■ Text to read:
--- Begin ---

Import required libraries

In [None]:
import numpy as np
import cv2

Define global variables

In [None]:
MIN_CONTOUR_AREA = 100                      # minimum area of valid contour

RESIZED_IMAGE_WIDTH = 20                    # width of resized image
RESIZED_IMAGE_HEIGHT = 30                   # height of resized image

ROWS = 5                                    # number of rows in training image

TRAINING_IMAGES_PATH = 'train_images'                                       # folder with training images
TESTING_IMAGES_PATH = 'test_images'                                         # folder with testing images
TRAINING_ALPHA = TRAINING_IMAGES_PATH + '/' + "train_alpha.png"             # training alphabet image
TRAINING_DIGIT = TRAINING_IMAGES_PATH + '/' + "train_digit.png"             # training digit image
TEST_IMAGE = TESTING_IMAGES_PATH + '/' + "test3.png"                        # test image

Define contour class to store characters in test image

In [None]:
class ContourWithData():
    npaContour = None           # contour
    boundingRect = None         # bounding rect for contour
    intRectX = 0                # bounding rect top left corner x location
    intRectY = 0                # bounding rect top left corner y location
    intRectWidth = 0            # bounding rect width
    intRectHeight = 0           # bounding rect height
    fltArea = 0.0               # area of contour

    # calculate bounding rect info
    def calculateRectTopLeftPointAndWidthAndHeight(self):
        [intX, intY, intWidth, intHeight] = self.boundingRect
        self.intRectX = intX
        self.intRectY = intY
        self.intRectWidth = intWidth
        self.intRectHeight = intHeight

    # this is oversimplified, for a production grade program
    def checkIfContourIsValid(self):
        if self.fltArea < MIN_CONTOUR_AREA:
            return False        # much better validity checking would be necessary
        return True

### TRAIN MODEL

Open training characters image

In [None]:
imgTrainingAlpha = cv2.imread(TRAINING_ALPHA)               # read in training alpha image
imgTrainingDigit = cv2.imread(TRAINING_DIGIT)            # read in training digit image

if imgTrainingAlpha is None:                              # if image was not read successfully
    # print error message to std out
    print("error: alpha image not read from file \n\n")

--- End ---

■ Excerpted data:
--- Begin ---

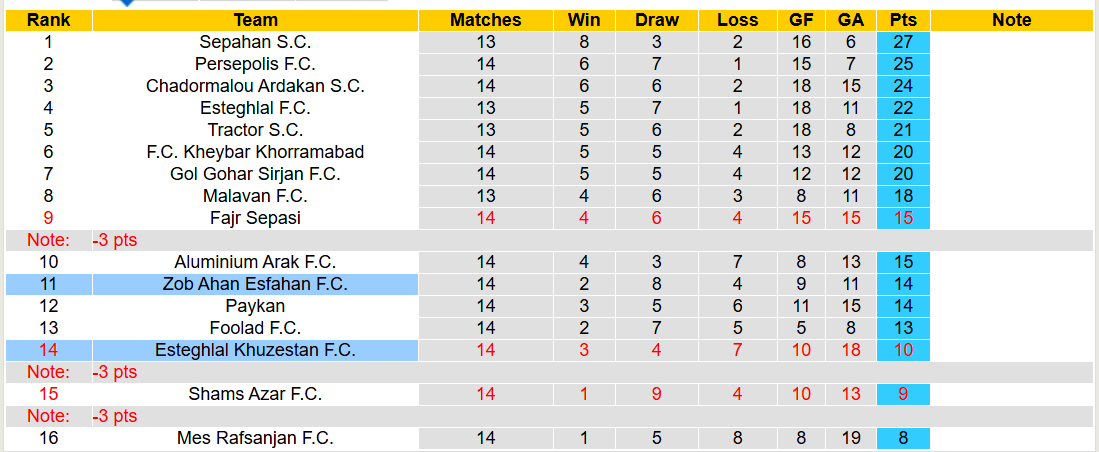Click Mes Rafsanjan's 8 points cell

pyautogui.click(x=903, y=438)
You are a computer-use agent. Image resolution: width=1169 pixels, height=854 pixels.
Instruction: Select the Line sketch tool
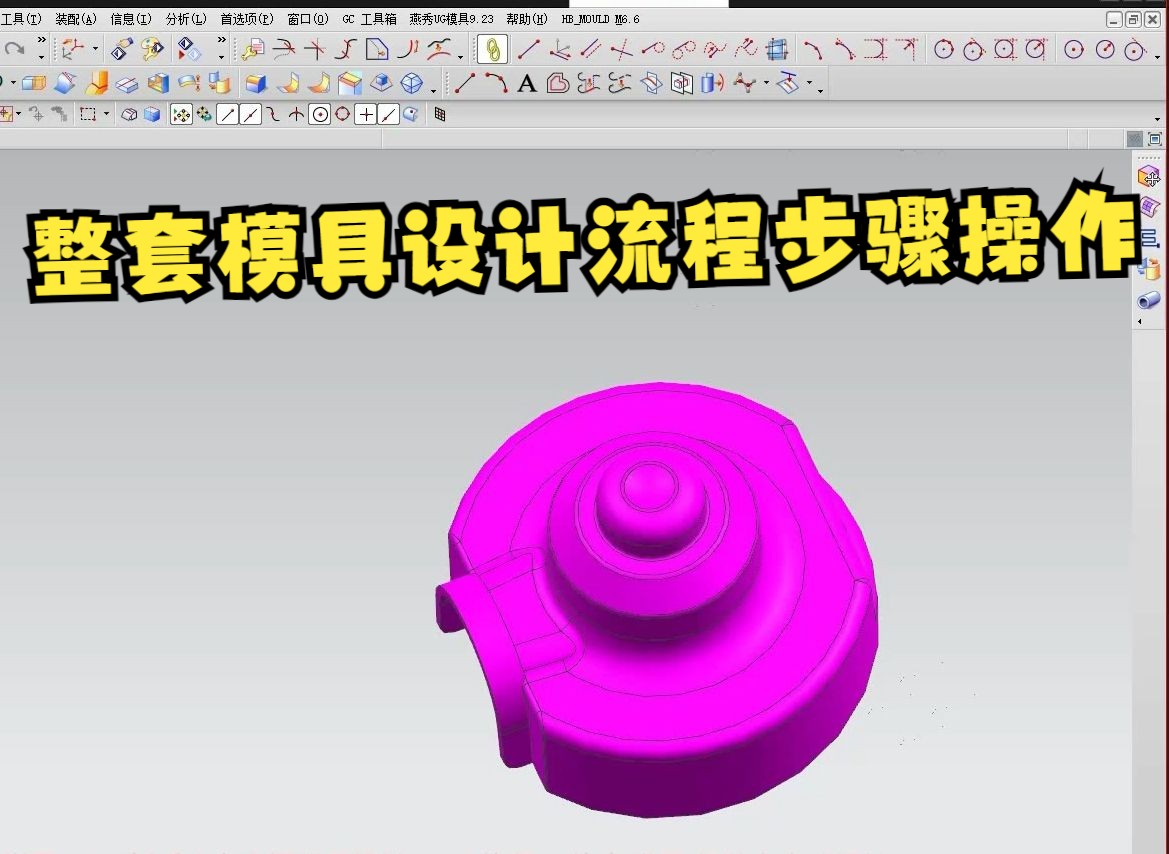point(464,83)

--- End ---
--- Begin ---

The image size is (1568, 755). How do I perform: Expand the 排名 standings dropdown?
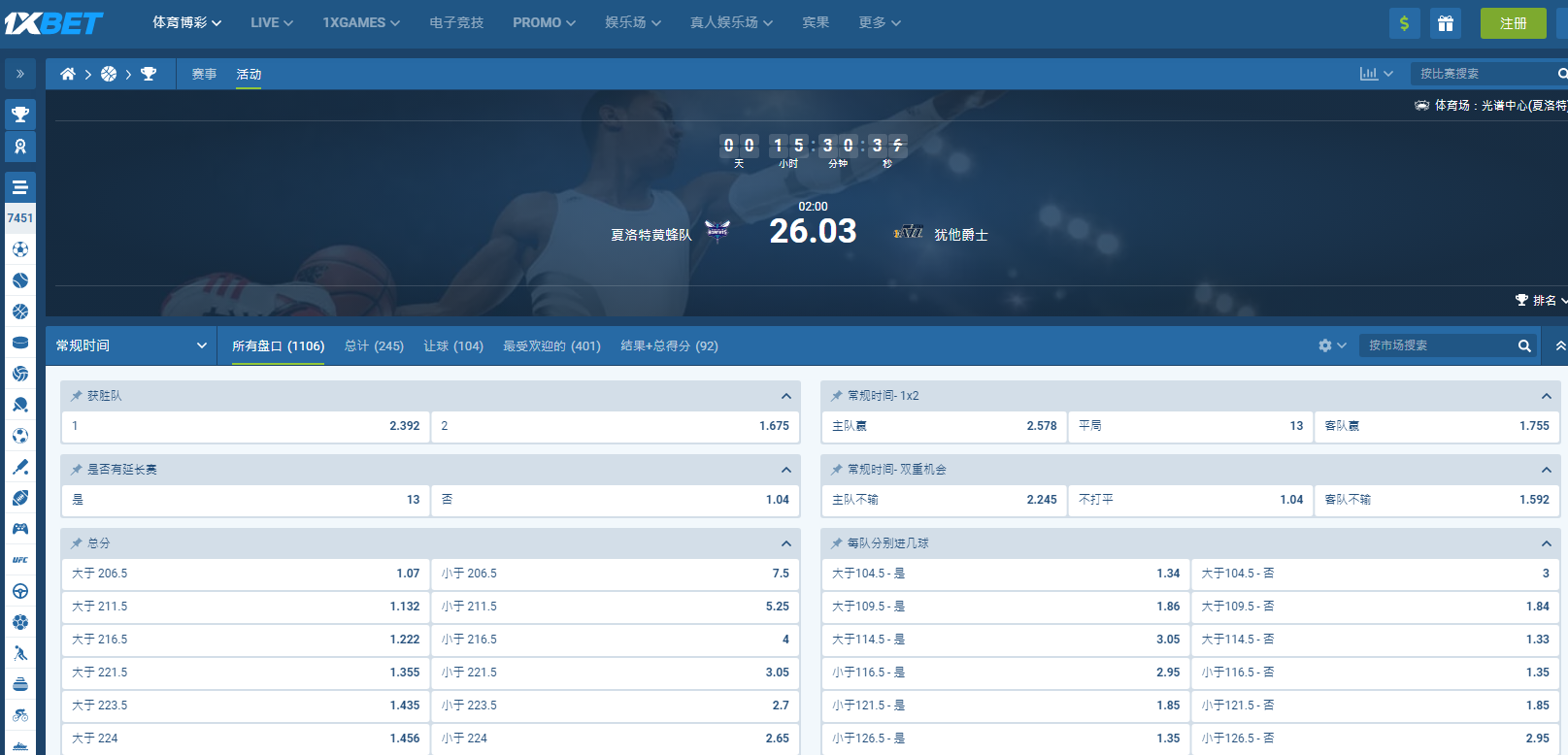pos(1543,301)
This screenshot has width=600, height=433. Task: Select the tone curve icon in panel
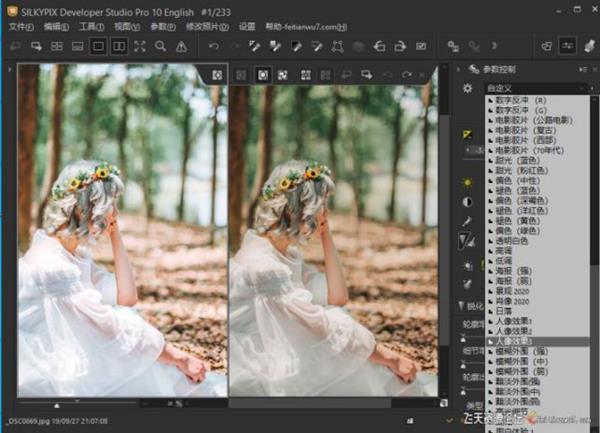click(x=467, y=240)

--- End ---

■ Exercise instructions: Carry on the OpenCV character-recognition notebook from its last line. The records are not needed here.

■ Answer below:
    # and exit function (which exits program)
    exit()
# end if
if imgTrainingDigit is None:                              # if image was not read successfully
    # print error message to std out
    print("error: digit image not read from file \n\n")
    # and exit function (which exits program)
    exit()
# end if


Modify training alphabet image

In [None]:
imgGrayAlpha = cv2.cvtColor(imgTrainingAlpha, cv2.COLOR_BGR2GRAY)                # get grayscale image
imgBlurredAlpha = cv2.GaussianBlur(imgGrayAlpha, (5, 5), 0)                           # blur
# filter image from grayscale to black and white
imgThreshAlpha = cv2.adaptiveThreshold(imgBlurredAlpha,
                                  # make pixels that pass the threshold full white
                                  255,                                  
                                  # use gaussian rather than mean, seems to give better results
                                  cv2.ADAPTIVE_THRESH_GAUSSIAN_C,
                                  # invert so foreground will be white, background will be black
                                  cv2.THRESH_BINARY_INV,
                                  # size of a pixel neighborhood used to calculate threshold value
                                  11,
                                  # constant subtracted from the mean or weighted mean
                                  2)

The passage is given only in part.